=== Excerpt provided ===
Kelp is often found in great forests in the sea. Other forms of kelp are smaller and and don’t grow in large forests. The Pacific kinds of kelp often grow to be more than a hundred feet long. The plant is held to the bottom by thing called a “holdfast.” The holdfast anchor’s the plant to cobbles, large rocks, and debris in sandy bottoms. It looks like a root but its not. The holdfast can’t take in  nutrients like true roots do. It serves only to keep the kelp from breaking away during storms, tides, and normal wave action. Nutrients are absorbed through most of the kelp’s surface area.

The kelp plant grows fast in forests,  as much as one foot per day. The growing tip of a kelp plant is called frond. When the frond reaches the surface the growth rate slows down and soon forms its last blade called “terminal blade.”

Some marine biologists think that kelp forests provide habitat for as many different type of wildlife as does a tropical rain forest on land. Both kelp forests and rain forests have hundreds of different types of plants, animals and insects living in them.   Worms, snails, crustaceans, and mollusks also live in the kelp forest.

=== Study questions ===
A. Answer these questions using the passage on kelp.
(i) How long do the Pacific kinds of kelp often grow?
(ii) How fast can the kelp plant grow in forests?
(iii) What is the last blade a kelp plant forms called?
B. Using the passage on kelp, decide whether each statement agrees with it.
(i) The holdfast's only job is to keep the kelp from breaking away.
(ii) Kelp's growth rate speeds up once the frond reaches the surface.
(iii) Worms and snails live in the kelp forest.
C. Rewrite everything in the passage on kelp from "The kelp plant" down to "the kelp forest.", putting "ocean scientists" in place of "marine biologists".

=== Given records ===
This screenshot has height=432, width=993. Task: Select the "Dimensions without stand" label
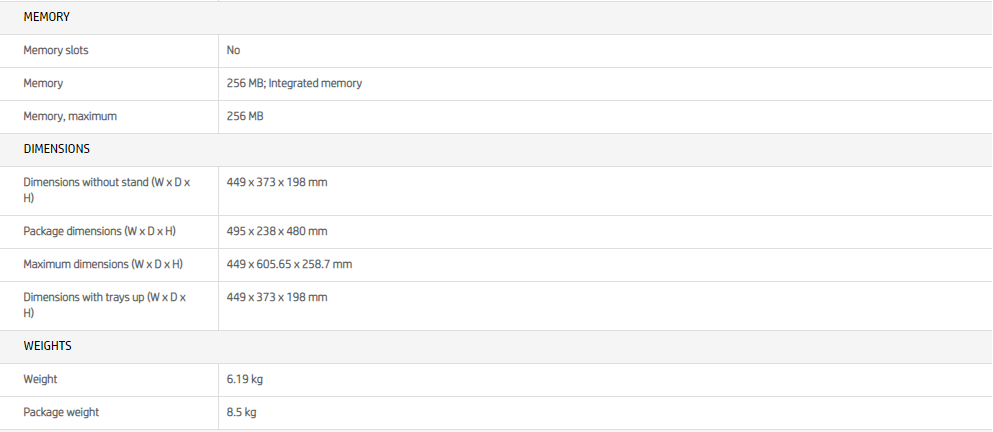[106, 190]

==

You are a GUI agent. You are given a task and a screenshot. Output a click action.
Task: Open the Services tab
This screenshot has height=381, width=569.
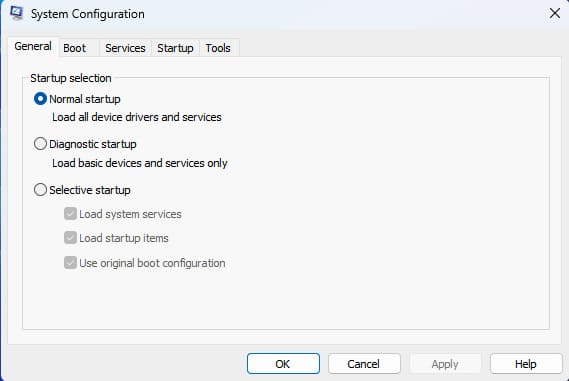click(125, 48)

=== Solutions to the exercise ===
A.
(i) More than a hundred feet long.
(ii) As much as one foot per day.
(iii) The "terminal blade."

B.
(i) Yes: "It serves only to keep the kelp from breaking away during storms, tides, and normal wave action."
(ii) No: "When the frond reaches the surface the growth rate slows down"
(iii) Yes: "Worms, snails, crustaceans, and mollusks also live in the kelp forest."

C.
The kelp plant grows fast in forests,  as much as one foot per day. The growing tip of a kelp plant is called frond. When the frond reaches the surface the growth rate slows down and soon forms its last blade called “terminal blade.”

Some ocean scientists think that kelp forests provide habitat for as many different type of wildlife as does a tropical rain forest on land. Both kelp forests and rain forests have hundreds of different types of plants, animals and insects living in them.   Worms, snails, crustaceans, and mollusks also live in the kelp forest.